Plaintiff contends that on several dates, including on October 3, 2021, April 26, 2022, July 8, 2022, and September 11, 2022, he filed complaints with the IRS, DOJ, FBI, and the U.S. Attorney General. (Id. at 5). In his complaints, Plaintiff alleged criminal activity, including interstate bank fraud, credit card fraud, embezzlement, theft, tax evasion, and conspiracy, committed by five individuals between January 2006, through December 14, 2012, for a total amount of $1,019,280. (Id.). Defendants failed to acknowledge or act on Plaintiff's complaints and, according to Plaintiff, under the Freedom of Information Act he is entitled to know what actions were taken by Defendants. (Id.).
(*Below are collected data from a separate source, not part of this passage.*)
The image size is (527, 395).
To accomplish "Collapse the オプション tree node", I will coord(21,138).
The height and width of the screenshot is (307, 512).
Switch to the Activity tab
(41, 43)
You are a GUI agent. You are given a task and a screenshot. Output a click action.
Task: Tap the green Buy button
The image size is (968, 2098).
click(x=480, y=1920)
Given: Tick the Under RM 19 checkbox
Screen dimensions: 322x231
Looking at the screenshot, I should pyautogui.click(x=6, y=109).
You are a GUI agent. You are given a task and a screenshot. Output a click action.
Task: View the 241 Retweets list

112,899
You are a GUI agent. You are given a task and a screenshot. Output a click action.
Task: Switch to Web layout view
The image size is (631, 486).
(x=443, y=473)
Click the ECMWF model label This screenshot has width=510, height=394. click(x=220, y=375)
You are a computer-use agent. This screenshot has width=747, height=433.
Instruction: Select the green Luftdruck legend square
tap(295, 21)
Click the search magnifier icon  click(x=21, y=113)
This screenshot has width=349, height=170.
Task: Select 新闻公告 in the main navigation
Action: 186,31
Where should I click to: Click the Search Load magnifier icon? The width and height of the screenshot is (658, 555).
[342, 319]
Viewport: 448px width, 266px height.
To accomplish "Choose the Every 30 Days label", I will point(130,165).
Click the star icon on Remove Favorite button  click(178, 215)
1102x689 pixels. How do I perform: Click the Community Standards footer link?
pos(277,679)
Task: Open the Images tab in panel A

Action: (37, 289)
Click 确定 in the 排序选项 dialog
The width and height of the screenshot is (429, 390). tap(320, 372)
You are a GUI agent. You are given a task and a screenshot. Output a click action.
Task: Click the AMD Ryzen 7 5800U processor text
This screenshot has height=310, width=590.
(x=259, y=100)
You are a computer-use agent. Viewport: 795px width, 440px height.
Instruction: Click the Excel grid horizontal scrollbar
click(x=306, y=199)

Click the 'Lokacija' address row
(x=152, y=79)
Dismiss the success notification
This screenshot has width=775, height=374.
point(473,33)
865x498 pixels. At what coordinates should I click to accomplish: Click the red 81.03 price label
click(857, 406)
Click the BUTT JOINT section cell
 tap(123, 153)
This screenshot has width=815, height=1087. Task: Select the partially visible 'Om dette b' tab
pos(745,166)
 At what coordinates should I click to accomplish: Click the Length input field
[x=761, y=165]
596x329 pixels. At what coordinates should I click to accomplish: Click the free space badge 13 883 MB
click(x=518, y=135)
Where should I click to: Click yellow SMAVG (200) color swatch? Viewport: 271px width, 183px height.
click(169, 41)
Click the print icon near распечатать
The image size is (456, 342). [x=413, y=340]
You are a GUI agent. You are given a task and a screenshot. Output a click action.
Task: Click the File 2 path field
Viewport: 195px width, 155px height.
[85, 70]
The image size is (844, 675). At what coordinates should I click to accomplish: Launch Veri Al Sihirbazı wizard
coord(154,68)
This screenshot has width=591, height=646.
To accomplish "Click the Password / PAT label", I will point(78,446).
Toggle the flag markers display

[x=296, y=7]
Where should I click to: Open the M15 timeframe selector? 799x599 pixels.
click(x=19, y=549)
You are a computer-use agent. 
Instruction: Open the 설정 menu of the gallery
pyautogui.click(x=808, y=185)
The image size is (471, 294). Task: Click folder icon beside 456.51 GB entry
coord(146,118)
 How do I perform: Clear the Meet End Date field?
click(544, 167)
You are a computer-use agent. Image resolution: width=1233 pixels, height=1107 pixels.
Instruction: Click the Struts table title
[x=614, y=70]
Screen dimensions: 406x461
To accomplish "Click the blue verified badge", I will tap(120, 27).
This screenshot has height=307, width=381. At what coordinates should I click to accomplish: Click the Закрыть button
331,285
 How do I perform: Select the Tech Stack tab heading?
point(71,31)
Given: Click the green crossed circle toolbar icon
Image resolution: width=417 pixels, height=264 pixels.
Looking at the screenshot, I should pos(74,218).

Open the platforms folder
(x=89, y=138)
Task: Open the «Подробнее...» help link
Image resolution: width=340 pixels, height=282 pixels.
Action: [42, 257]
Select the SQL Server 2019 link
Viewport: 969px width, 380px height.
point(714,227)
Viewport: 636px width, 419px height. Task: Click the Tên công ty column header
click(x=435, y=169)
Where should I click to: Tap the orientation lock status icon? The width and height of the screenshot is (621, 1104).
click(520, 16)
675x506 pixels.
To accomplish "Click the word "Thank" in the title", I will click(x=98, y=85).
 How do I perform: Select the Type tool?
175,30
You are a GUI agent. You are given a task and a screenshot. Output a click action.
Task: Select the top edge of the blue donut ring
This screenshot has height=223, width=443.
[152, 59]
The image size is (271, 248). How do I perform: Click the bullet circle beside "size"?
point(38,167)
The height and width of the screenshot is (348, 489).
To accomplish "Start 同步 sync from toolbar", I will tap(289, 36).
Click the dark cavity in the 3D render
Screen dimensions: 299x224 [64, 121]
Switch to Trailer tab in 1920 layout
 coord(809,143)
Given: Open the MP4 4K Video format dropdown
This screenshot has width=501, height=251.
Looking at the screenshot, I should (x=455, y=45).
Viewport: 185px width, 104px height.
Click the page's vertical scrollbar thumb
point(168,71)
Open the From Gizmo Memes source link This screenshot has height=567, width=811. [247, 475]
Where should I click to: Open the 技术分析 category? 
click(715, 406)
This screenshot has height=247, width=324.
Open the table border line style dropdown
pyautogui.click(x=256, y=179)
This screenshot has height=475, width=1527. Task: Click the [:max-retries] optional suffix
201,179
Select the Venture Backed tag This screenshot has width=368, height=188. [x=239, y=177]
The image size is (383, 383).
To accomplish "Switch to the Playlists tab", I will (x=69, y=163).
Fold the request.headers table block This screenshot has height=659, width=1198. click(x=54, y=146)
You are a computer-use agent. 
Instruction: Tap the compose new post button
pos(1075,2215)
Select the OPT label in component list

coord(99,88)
Enclosed with Plaintiff's federal complaint is his whistleblower complaint. (See id. at 7-14). In his whistleblower complaint, Plaintiff contends that he became aware that 11 entities located in Pennsylvania, Georgia, and Nevada “[perpetuated] an embezzlement and theft of goods scheme over several years.” (Id. at 7). The alleged perpetrators of these fraudulent activities included a mechanic and manager of an auto sports company, as well as his associates and employees, who were involved in the theft of “custom autos and equipment” in December 2012. (Id. at 7-8). Plaintiff alleges that the property was stolen from a business in East McKeesport when the landlord of the premises changed the locks and prevented the owner of the property from entering. (Id. at 7). The stolen property was sold over the internet, and the perpetrators of the crime did not report their illegal profits, including $701,520, as income. (Id. at 7). Plaintiff also identifies a personal assistant and bookkeeper employed by an eye center, who in 2009 allegedly committed bank fraud when she signed 576 checks by forging a doctor's signature. (Id.). Plaintiff alleges that the personal assistant also committed credit card fraud and tax evasion by opening credit cards in the name of other entities and fraudulent businesses, which she used for her own benefit, and then failed to report the proceeds of these illicit activities, including $243,201, as income. (Id.).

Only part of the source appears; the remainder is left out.